El caso de Andrés Manuel López Obrador, candidato electo para la presidencia de México, es atípico y muy singular; sobre todo si analizamos la historia de nuestra patria.
Se da el caso que la ciudadanía ya le exige el cumplimiento de promesas de campaña sin aún ser formalmente el primer mandatario de este país, y es que prometió cumplir todas las proposiciones que hizo durante la campaña electoral y la verdad muchas de ellas son inviables y se hicieron solamente para captar el voto ciudadano. Además no se toma en cuenta que aún no asume formalmente el cargo de presidente, por lo que habrá de transcurrir algún tiempo para que se puedan apreciar los efectos de la restructuración política, jurídica y económica del nuevo gobierno. No obstante, la ciudadanía espera que, cumplida la entrega ceremonial, el equipo del nuevo primer mandatario del país se ponga a trabajar con celeridad y las reformas se hagan sentir para bien de la República, de lo contrario, la sociedad se sentirá defraudada en sus pretensiones de participar en un cambio estructural de país, como lo prometió el candidato de Morena.
De no lograrse un resultado positivo, casi de inmediato, no será extraño contemplar el brote de estallidos sociales protestando por el incumplimiento de promesas que deben reflejarse en los bolsillos de los trabajadores y de las amas de casa. Los primeros inconformes serán aquellos ciudadanos agobiados por la carencia de elementos indispensables para vivir con dignidad, lo que los convierte en resentidos sociales.
El llamado cambio deberá darse apegado al derecho constitucional y con respeto absoluto a los derechos humanos, cuestión difícil sobre todo si reflexionamos y nos damos cuenta que vivimos en un Estado donde la ciudadanía no está muy acostumbrada a vivir apegada a derecho, lo que ha dado origen a la corrupción y su acompañante, la impunidad.
Para que se dé una transformación verdaderamente estructural, tenemos que encontrar la fórmula para vivir en un Estado de derecho, tomando en cuenta las condiciones socio-históricas, abatiendo la discriminación y las desigualdades tan marcadas que persisten en contra de las clases más necesitadas, y que nos negamos a reconocer y a erradicar.
También, el famoso cambio estructural tiene que contar con la participación de los partidos políticos que deben ser objeto de un cambio que les permita democratizarse en su interior y mantener una congruencia con la ideología que lo sustenta.
Recordemos que el voto emitido por los electores, el pasado primero de julio del presente año, se sustenta en la promesa de una transformación axiológica del país, sobre todo en cánones democráticos que significan no solo emitir un voto, sino la participación de todos los mexicanos en aptitud de votar en la toma de decisiones políticas fundamentales.
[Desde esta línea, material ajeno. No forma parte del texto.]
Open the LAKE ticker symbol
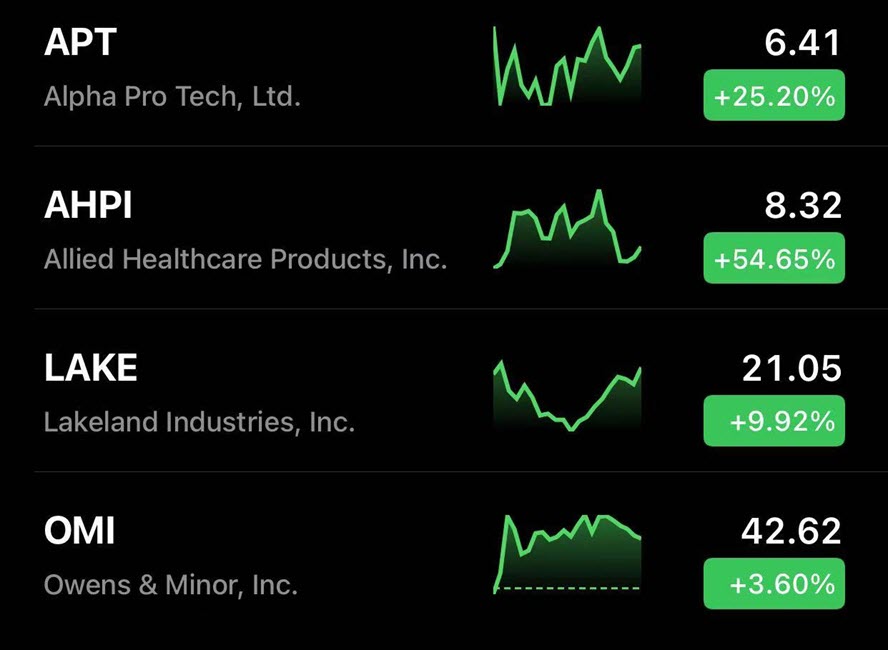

Mientras no se haga justicia a 56 millones de mexicanos, no podemos asegurar que la estabilidad política sea más o menos duradera. El voto a favor de Andrés Manuel López Obrador estuvo cargado de esperanza, fue una oportunidad de rectificar errores para quienes encabezan el sistema político.
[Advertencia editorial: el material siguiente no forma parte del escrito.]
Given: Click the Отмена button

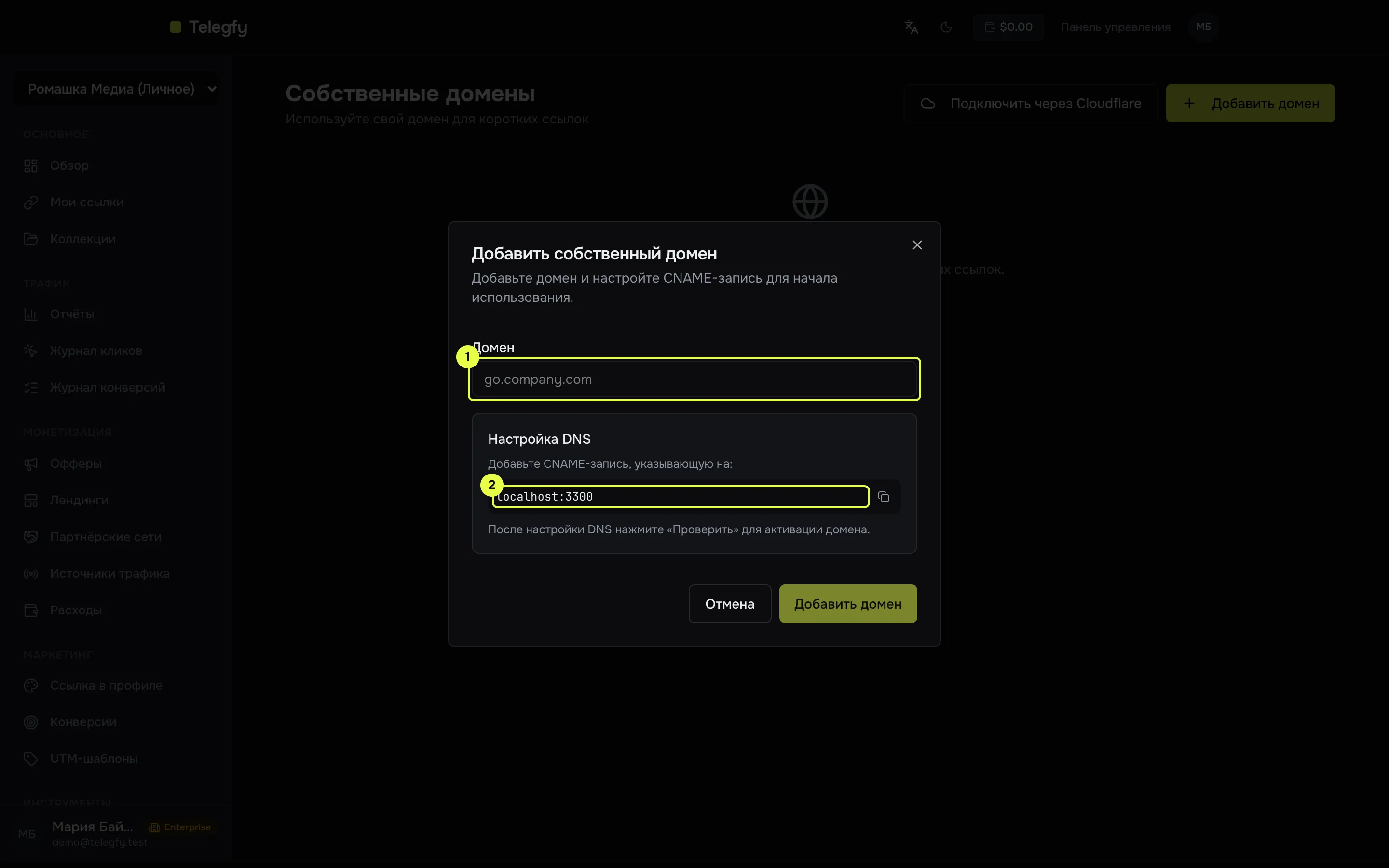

Se dice que la ciudadanía votó empujada por el hartazgo que han producido varios lustros de autoritarismo y de desigualdad, así como de un sistema administrativo burocratizado, mismo que ha impedido el desarrollo económico.
El nuevo gabinete debe tener tendencia al parlamentarismo y renunciar a las tendencias autoritaristas a las que estamos acostumbrados por quienes gobiernan.
Si queremos orden, seguridad, en un ambiente de libertad y de democracia, y salir del subdesarrollo político en el que nos hemos colocado y en la condición de Estado anómico, debemos aprender a impulsar la participación de los llamados controles sociales, familia, escuela, religiones, barrio, etc.
La delincuencia es una patología social que es fruto de la impunidad que se da en los gobiernos, sin el apoyo social y sin los beneficios de la educación de los individuos.
Arnoldo Castilla es abogado y catedrático de la UABC.